Et The Road Back Home ne contient aucune de ces qualités qui inscrivent durablement un disque dans les mémoires. Le problème ne provient pas vraiment des airs traditionnels que Loreena reprend accompagnée du groupe The Bookends, quoique chacun ne soit pas forcément très marquant, mais principalement de la version insignifiante qui en est ici proposée. Cela ne signifie nullement que les musiciens soient mauvais ni qu'ils livrent une contre-performance. En réalité, leur prestation ne dépasse pas le stade du 'correct' et de 'l'application'. Au vu du programme, c'est quand les musiciens lâchent un peu la bride qu'ils se montrent les plus convaincants, notamment à travers deux titres plus enlevés que les autres, "As I roved Out" et "Custom Gao", où le rythme en s'accélérant révèle une bonne osmose du groupe. En revanche, quand les chansons se veulent plus introspectives, nécessitant mesure et douceur, alors tout devient banal et soporifique, voire nous place dans la position inconfortable de surprendre les musiciens en flagrant délit d'indifférence, comme s'ils n'étaient qu'à demi concernés par ce qu'ils interprètent, impression tenace qui concerne tous les autres titres malheureusement.

The Road Back Home n'est pas un disque désagréable, mais il ne laisse aucune trace dans l'esprit, ce qui est un comble quand on veut rendre hommage au patrimoine musical celtique et en perpétuer la mémoire.

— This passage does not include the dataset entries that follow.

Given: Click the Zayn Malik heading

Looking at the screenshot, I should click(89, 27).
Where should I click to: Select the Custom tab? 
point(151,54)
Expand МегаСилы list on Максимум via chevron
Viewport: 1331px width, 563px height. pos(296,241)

Je suis conscient que la note peut paraître très sévère, elle est seulement à la hauteur de ma déception. Je me souviens encore d'une époque où j'accueillais avec enthousiasme chaque album de Loreena McKENNITT, une époque où sa quête géographique des traces qu'avaient laissées les Celtes dans plusieurs pays avait ouvert sa musique à des saveurs euro-orientales de toute beauté. L'artiste transcendée par ses découvertes devenait 'ambassadrice du monde', rôle qui lui seyait à merveille.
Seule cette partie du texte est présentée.